§ THINGS TO DO:
A - In one to three sentences, explain why the clean_ml proposal calls for implementing the clean_ml() function.
B - From the clean_ml proposal, quote the passage from "Feature Proposal: clean_ml" up to and including "parameters to support.".

Feature Proposal: clean_ml functionality in the clean module

qidanrui commented 3 years ago

Summary

Implement clean_ml() function to transform an arbitrary tabular dataset into a format that's suitable for a typical ML application.

Design-level Explanation Actions

[x] Investigate prior art solutions for cleaning column names.
[X] Consider which parameters to support.
[X] Consider which target string cases to support.

Design-level Explanation

Proposed function signature for clean_ml():

def clean_ml(
    df: Union[pd.DataFrame, dd.DataFrame],
    cat_cols: List[str],
    num_cols: List[str],
    cat_imputation: str = "constant", # or "most_frequnt", "drop",
    fill_val: str = "missing_value" # or user-specified value for "constant" mode of cat_imputation
    num_imputation: str = "mean", # or "median", "most_frequent", "drop",
    cat_encoding: str = "one_hot", # or "no_encoding",
    variance_threshold: bool = False, # or True,
    variance: float = 0.0, # or other float values, when variance_threshold = True,
    num_scaling: str = "standardize", # or "minmax", "normalize", "no_scaling", 
    balancing: str = "no_balancing", # or "weight",
    class_weight: List[float] = [], # class weight when balancing = "weight",
    feature_preprocessor: str = "PCA", # or "truncatedSVD", "select_percentile", "no_preprocessing",
    max_nominal_values: int = 30, # drop columns with more than 30 unique categorical values
    max_repeated_value_percent: float = 70, # the maximum percent a value can repeat in a column
    max_unique_integers_percent: float = 99, # the maximum percent of unique values in an integer column
    include_operators: List[str] = []
    exclude_operators List[str] = []
) -> pd.DataFrame:
    """
    This function transforms an arbitrary tabular dataset into a format that's suitable for a typical ML application.

    Parameters
    ----------
    df
        Pandas or Dask DataFrame.
    cat_cols
        Categorical columns.
    num_cols
        Numerical columns.
    cat_imputation
        The mode of imputation for categorical columns.
        If it equals to "constant", then all missing values are filled with `fill_val`.
        If it equals to "most_frequent", then all missing values are filled with most frequent value.
        If it equals to "drop", then all categorical columns with missing values will be dropped.
    fill_val
        When cat_imputation = "constant", then all missing values are filled with `fill_val`.
    num_imputation
        The mode of imputation for numerical columns.
        If it equals to "mean", then all missing values are filled with mean value.
        If it equals to "median", then all missing values are filled with median value.
        If it equals to "most_frequent", then all missing values are filled with most frequent value.
        If it equals to "drop", then all numerical columns with missing values will be dropped.
    cat_encoding
        The mode of encoding categorical columns.
        If it equals to "one_hot", do one-hot encoding.
        If it equals to "no_encoding", nothing will be done.
    variance_threshold
        If it is True, then dropping numerical columns with variance less than `variance`. 
    variance
        Variance value when variance_threshold = True.
    num_scaling
        The mode of scaling for numerical columns.

§ AVAILABLE DATA:
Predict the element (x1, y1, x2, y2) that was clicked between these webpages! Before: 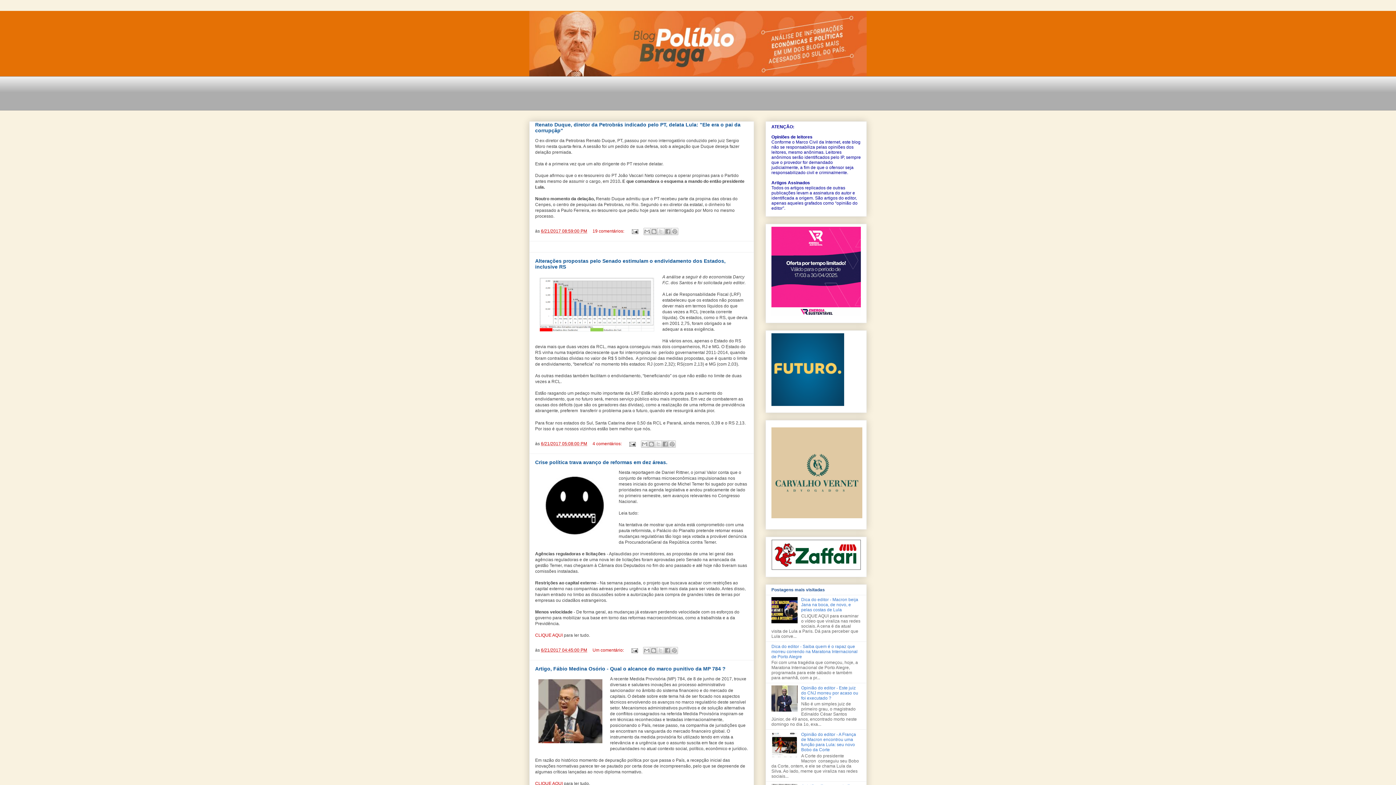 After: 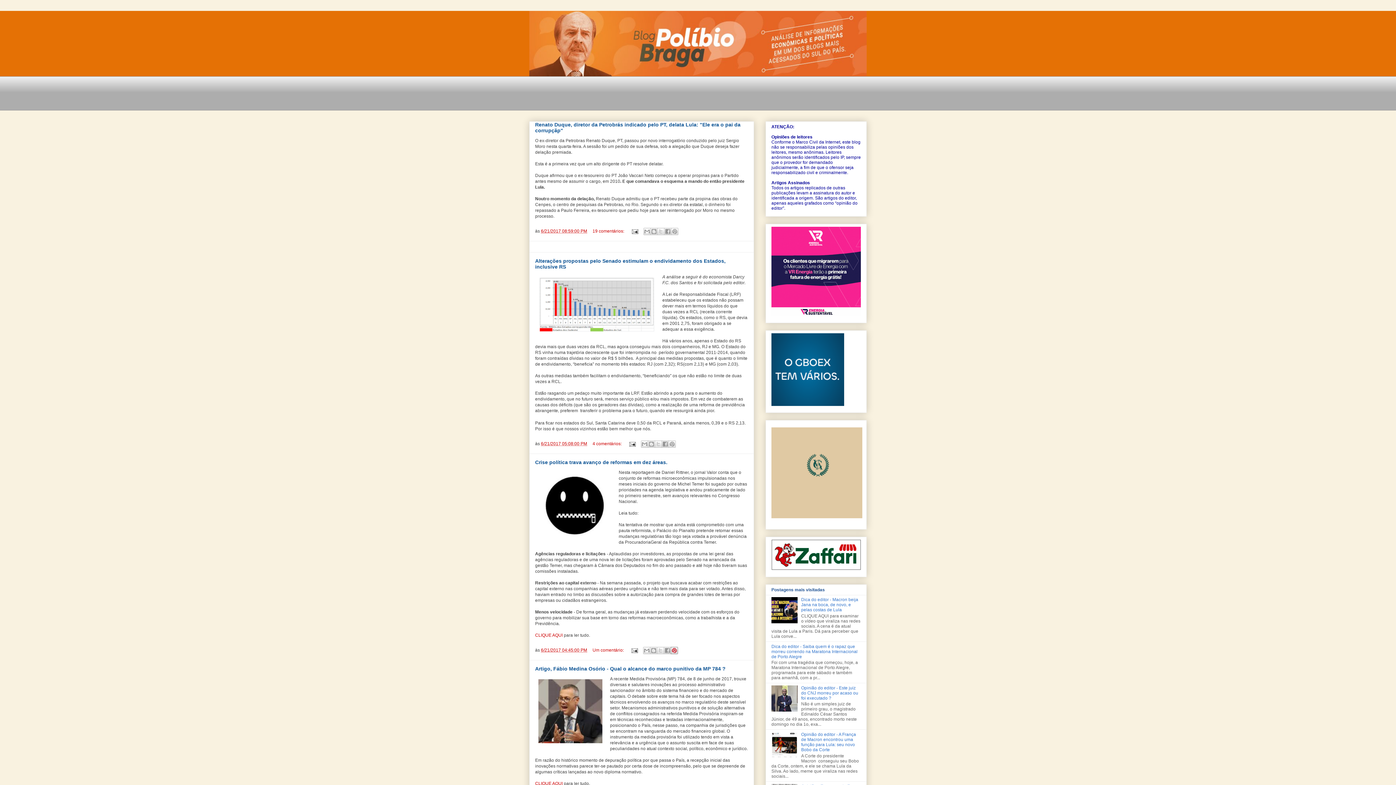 Action: bbox: (670, 647, 678, 654) label: Compartilhar com o Pinterest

§ RESPONSES FOR EACH TASK:
A - The function is meant to transform an arbitrary tabular dataset into a format that's suitable for a typical ML application. The proposal states this purpose in its summary and repeats it in the function's docstring.

B -
Feature Proposal: clean_ml functionality in the clean module

qidanrui commented 3 years ago

Summary

Implement clean_ml() function to transform an arbitrary tabular dataset into a format that's suitable for a typical ML application.

Design-level Explanation Actions

[x] Investigate prior art solutions for cleaning column names.
[X] Consider which parameters to support.